## TEXT EXCERPT
Then things start to get a little weird when the majority of Strickland’s crew gets so freaked-out by the priest’s arrival and his ardent proselytizing they abandon ship, running off with the sole lifeboat. Meanwhile, even though there is a massive storm brewing, Bancroft still has a fish to catch. And seeing his fat bonus going up in smoke unless they land one, Strickland and his last remaining crew-member, Salao (Vandis), try to get the boat started to pursue a spotted marlin. When it refuses to start, they raise the sails.

Then, the storm officially breaks wide open, tossing the ship around like a toy. Still, Bancroft manages to catch the marlin, which is then hauled below deck into a special refrigerated compartment. All the while, Eva has become quite infatuated with Father Martin as she listens raptly to his rapturous tales of the evil -- with a capital E -- they’re currently surrounded by. And as the weather continues to worsen, a short-handed Strickland tells Martin to take the wheel while he and Salao go on deck to get the sails down before the boat capsizes and drowns them all -- but it’s already too late.

In short order, as the boat is rocked violently by the wind and the waves, Strickland is shot out of the front hold like a cannonball through the closed hatch, killing him instantly. And then, in a flash of lightning, Salao disappears off the deck. From below, Bancroft, who had been admiring his catch, starts screaming. But by the time Martin gets the door knocked down, he and Eva find Bancroft dead, his face contorted in pain, free-floating in the air! As if caught in some kind of stasis field!

This is all too much for Eva, who swoons. Never fear, though, for Martin had managed to turn on the distress signal. (Wait? How did he know where that was? And how it worked?) Come the dawn, hearing the approaching rescue helicopter, the priest grabs a flare gun and bolts for the deck, climbs the main mast as high as he can, and fires the flare. Alas, the recoil causes him to lose his balance; and as Martin falls, his feet get tangled up in the ropes, bringing his free-fall to a quick, neck-snapping end, leaving his corpse to swing in the breeze.

Thus and so, that is how Eva wound up being the last survivor of this doomed fishing expedition.

## MATERIAL
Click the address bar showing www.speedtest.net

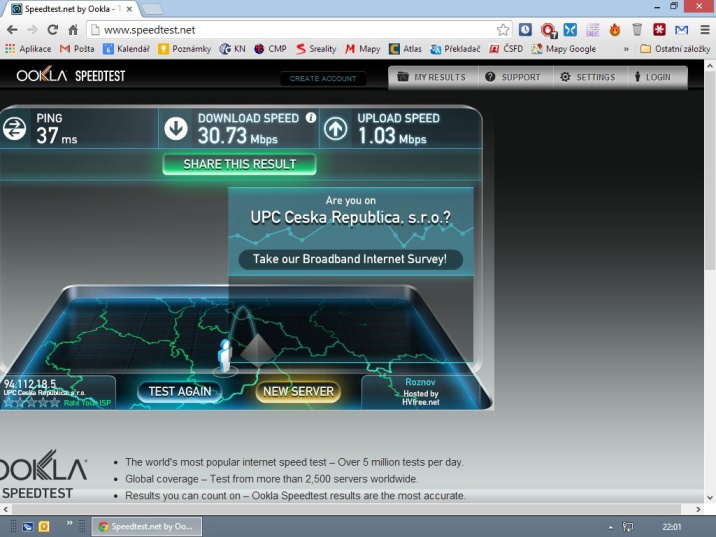coord(290,30)
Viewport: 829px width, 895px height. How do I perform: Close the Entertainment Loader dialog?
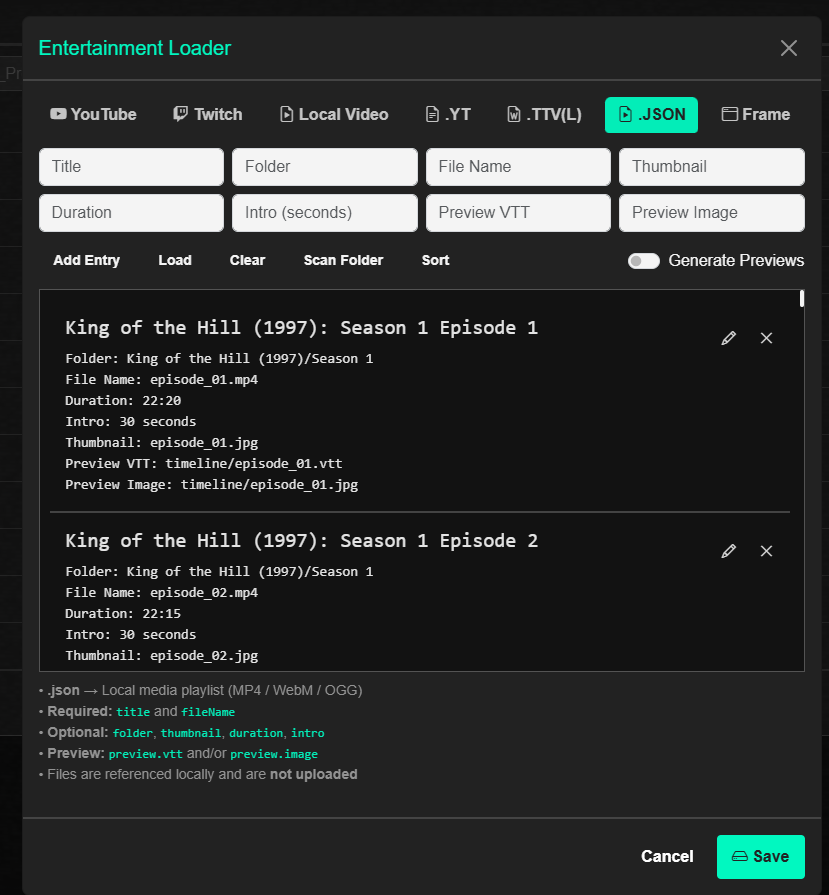[788, 48]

## EXERCISE SET
1. List every character named in the plot summary about the doomed fishing expedition.
2. Write the next part of the plot summary about the doomed fishing expedition, starting after its final sentence.

## SOLVED TASKS
1.
Strickland
Salao
Bancroft
Eva
Father Martin

2.
Now, at some point during the night, Eva and Haig connected -- in a *ahem* ‘biblical sense’, which is why they wind up sleeping together after Haig takes her by the hand and proves what happened to all of her shipmates was not due to the malignant supernatural forces of the Triangle. No. Instead, he insists Strickland was jettisoned through the hatch due to the crashing waves; and Salao was most probably knocked off the deck by the unsecured boom, which she couldn’t see due to the lightning flash; and poor Father Martin just lost his balance and got hung up in the ropes.

As for Bancroft’s seemingly preternatural fate, there’s a rational explanation for that, too. Seems he got himself harpooned on the beak of that swordfish he caught, which was hung from the ceiling. During the storm, its ersatz sword rammed through the door and stabbed Bancroft, which blocked it from view, leaving the body to wobble back and forth like a pinwheel; and so, it just appeared the body was floating in mid-air. Quite the illusion, I might add. And I do. I know it sounds silly written down, but in execution? Just look.

Once all these rational explanations are in order and the ‘horizontal deed’ is done, after the couple get dressed, Eva suddenly grows very curious about Pagnolini, when Haig mentions a hope he made it back safely. Told he is a righteous and pious man, and the complete polar opposite of Haig, Eva hopes to meet this Pagnolini someday.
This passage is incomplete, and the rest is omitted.